My research comprises two parallel lines:
On one side, I am interested in understanding the serotonergic system's involvement in modulating the neural substrates implicated in executive function. Emphasis is on the serotonin 2A receptor's role in prefrontal cortex function through interaction with other receptor and neurotransmitter systems. By applying neuronal tracing, receptor autoradiography, intracellular pathway analyses, brain mapping of neuronal and pathway activation by c-Fos stereological quantification, gene expression analyses and protein levels measurements in animal models, our aim is to elucidate how alterations in this receptor may be involved in the cognitive manifestations associated with neuropsychiatric and neurodegenerative diseases. Our focus is mainly on dopamine related disorders, like addiction, schizophrenia and Parkinson.
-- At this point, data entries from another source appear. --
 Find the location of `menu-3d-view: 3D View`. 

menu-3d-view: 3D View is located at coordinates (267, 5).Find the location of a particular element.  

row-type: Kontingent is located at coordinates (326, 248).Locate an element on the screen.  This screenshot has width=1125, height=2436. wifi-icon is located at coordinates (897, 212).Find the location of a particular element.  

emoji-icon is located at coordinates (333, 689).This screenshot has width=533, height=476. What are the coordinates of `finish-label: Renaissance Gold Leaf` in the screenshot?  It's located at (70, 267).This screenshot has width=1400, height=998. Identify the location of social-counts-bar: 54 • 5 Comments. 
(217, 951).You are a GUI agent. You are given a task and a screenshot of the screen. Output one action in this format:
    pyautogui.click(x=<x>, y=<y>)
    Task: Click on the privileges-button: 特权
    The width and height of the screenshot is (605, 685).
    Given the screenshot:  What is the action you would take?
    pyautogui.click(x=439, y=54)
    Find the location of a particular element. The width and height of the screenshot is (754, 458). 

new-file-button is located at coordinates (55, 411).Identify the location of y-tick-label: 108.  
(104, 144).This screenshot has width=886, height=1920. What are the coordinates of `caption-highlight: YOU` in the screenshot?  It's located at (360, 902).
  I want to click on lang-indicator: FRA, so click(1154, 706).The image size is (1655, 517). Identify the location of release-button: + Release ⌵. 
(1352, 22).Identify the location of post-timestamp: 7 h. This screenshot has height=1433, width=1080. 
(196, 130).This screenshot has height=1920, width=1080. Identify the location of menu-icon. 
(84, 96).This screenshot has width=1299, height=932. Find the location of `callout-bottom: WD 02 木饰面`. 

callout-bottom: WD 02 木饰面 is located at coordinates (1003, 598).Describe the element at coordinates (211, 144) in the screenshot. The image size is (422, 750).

On the other side, we conduct studies on human samples from our Brain Bank, in order to find and validate disease-specific biological markers that may be potential candidates as biomarkers for Parkinson and other parkinsonism. Our aim is to provide clinicians with a disease-specific biomarker panel valid for use in the clinics. We believe that access to such a panel would be a strong tool for use in clinical trials, as well as provide clinicians with a much needed instrument for early differential diagnosis between Parkinson Disease from Multiple System Atrophy and other Parkinsonism. Our studies comprise biochemical, genetic, epigenomic and proteomic approaches with focus on neuroinflammatory and neurotrophic related processes.